**TASK REQUIREMENTS**
Copy every line below that has the word "screenshot" in it.

**DATA FOR REVIEW**
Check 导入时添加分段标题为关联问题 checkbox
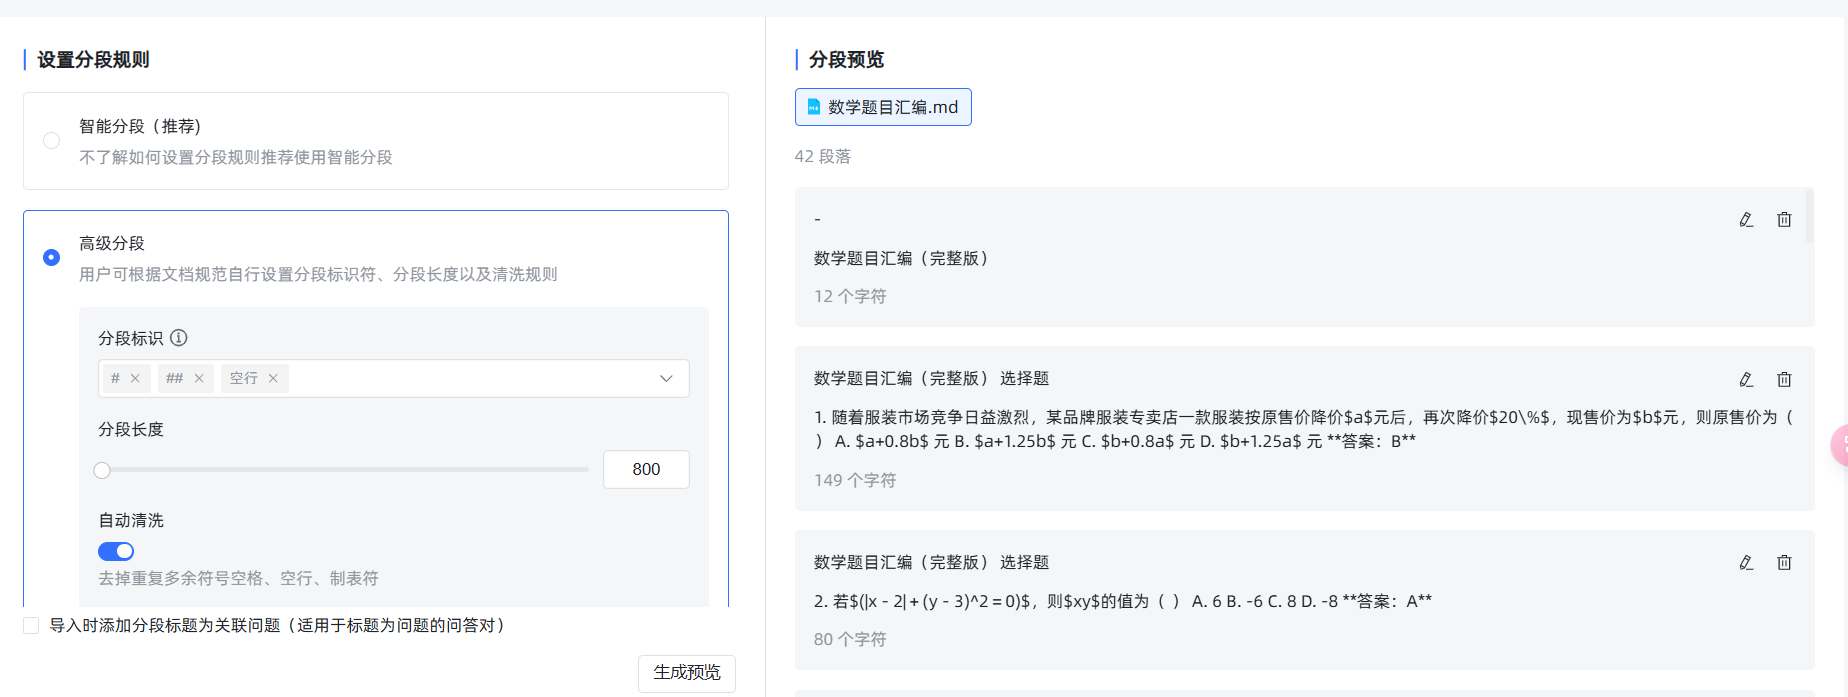 pyautogui.click(x=31, y=626)
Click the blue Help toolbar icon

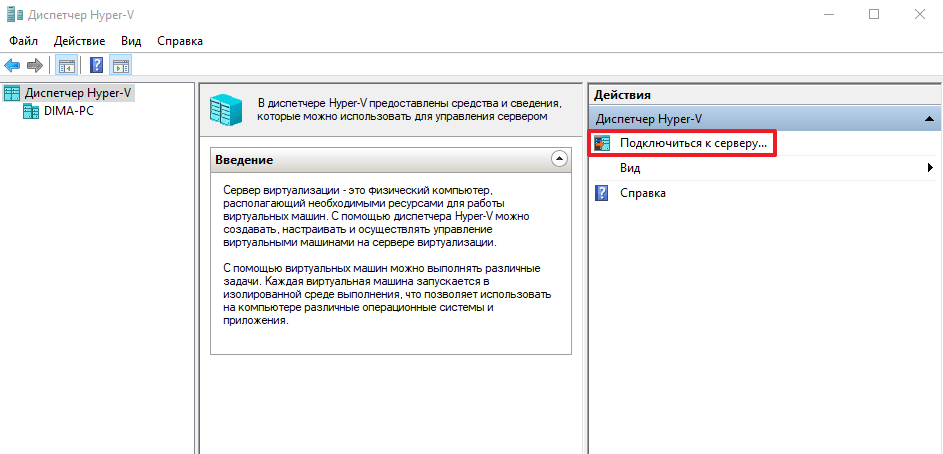(x=96, y=66)
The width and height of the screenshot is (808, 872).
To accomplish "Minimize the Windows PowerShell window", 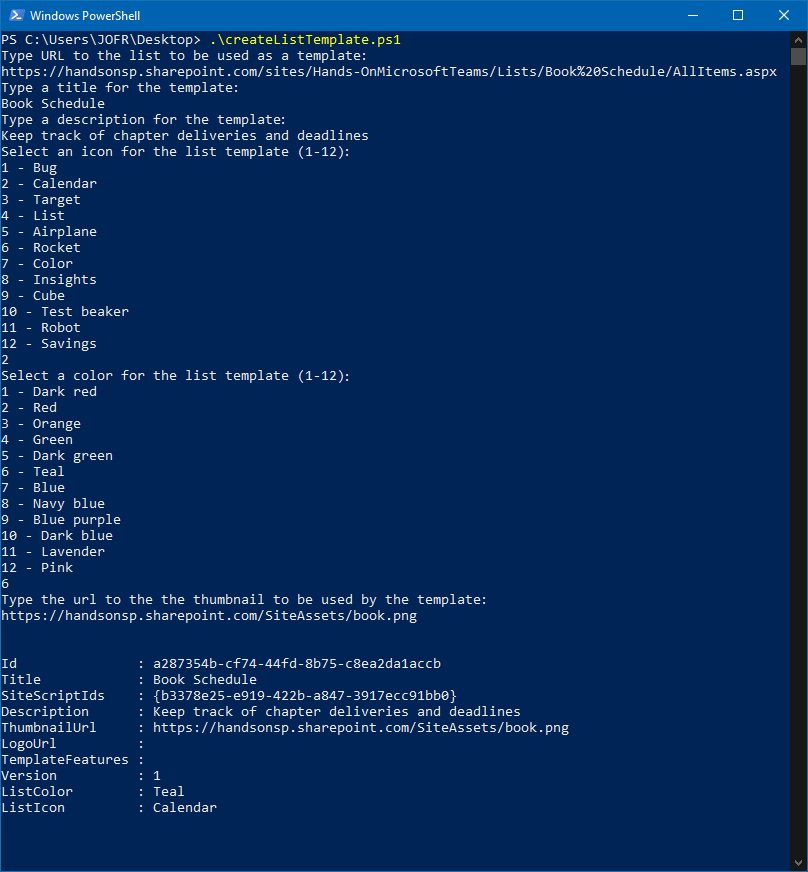I will click(x=692, y=15).
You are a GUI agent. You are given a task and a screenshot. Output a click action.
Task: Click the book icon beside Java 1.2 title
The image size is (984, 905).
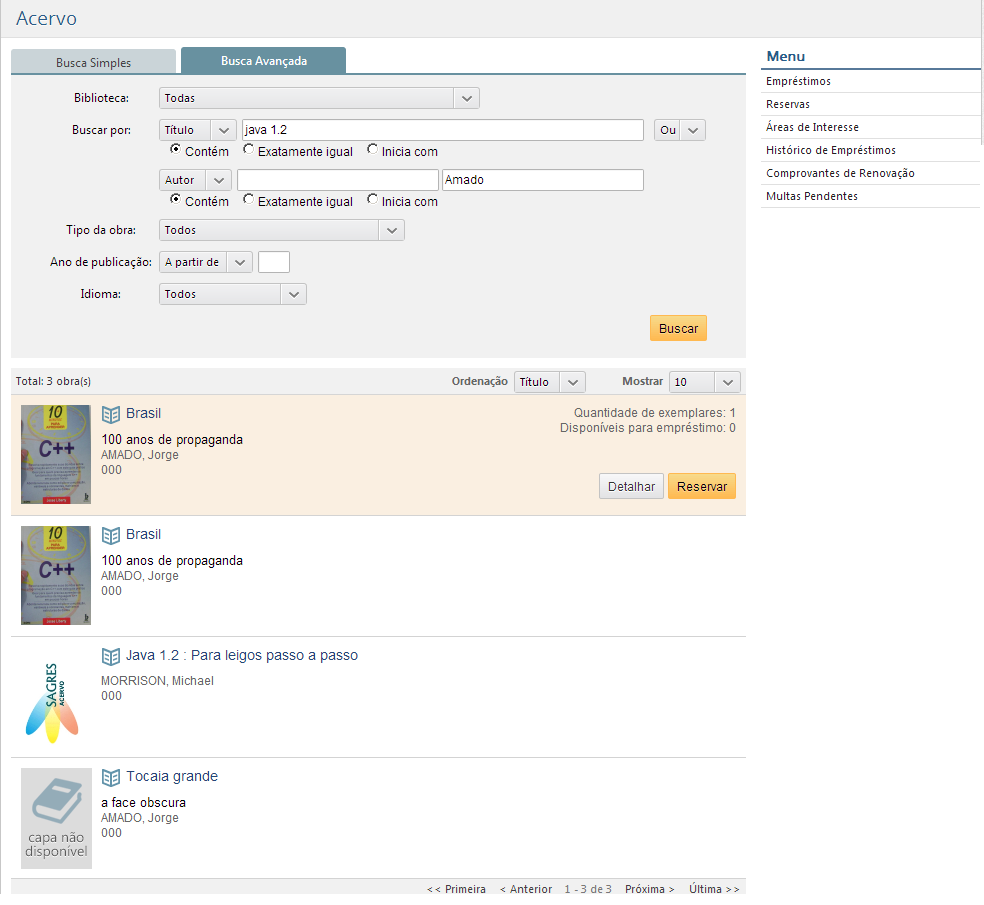111,656
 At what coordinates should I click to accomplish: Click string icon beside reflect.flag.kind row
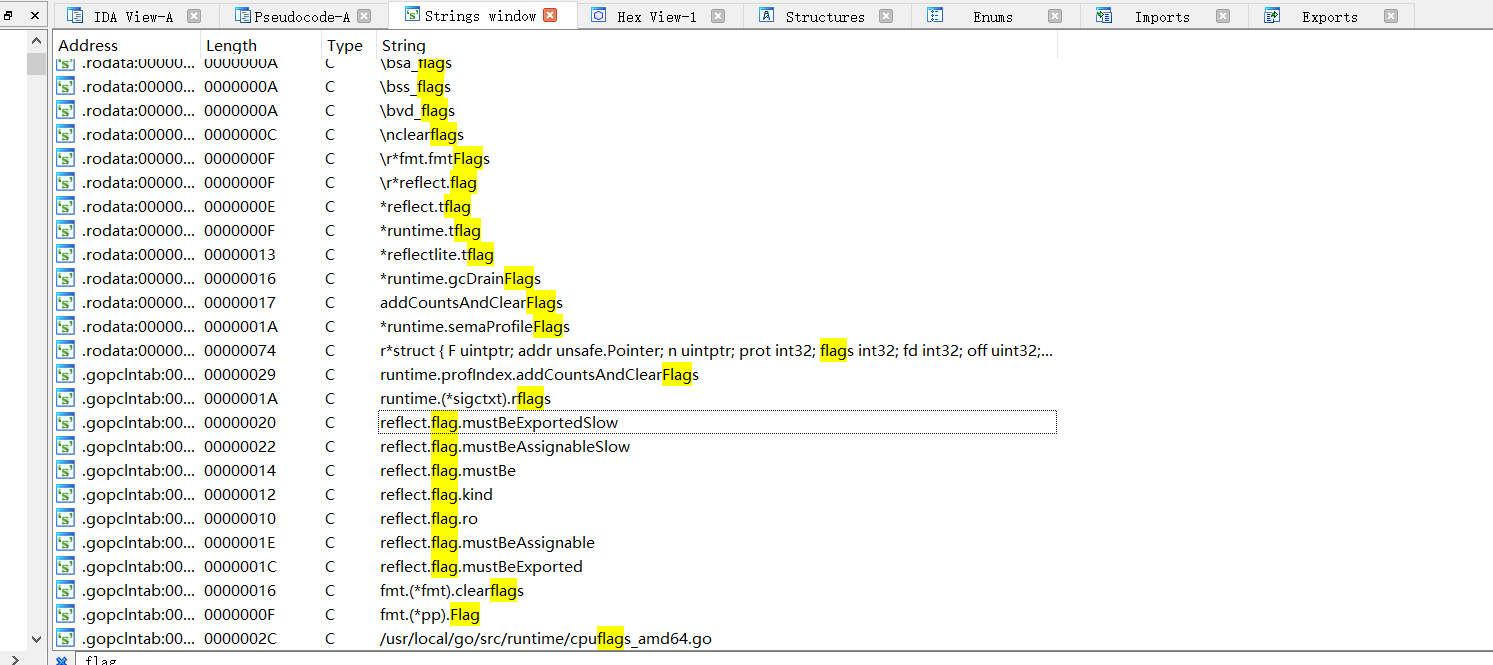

**YOUR SOLUTION**
The width and height of the screenshot is (808, 872).
You are a GUI agent. You are given a task and a screenshot. Output a click action.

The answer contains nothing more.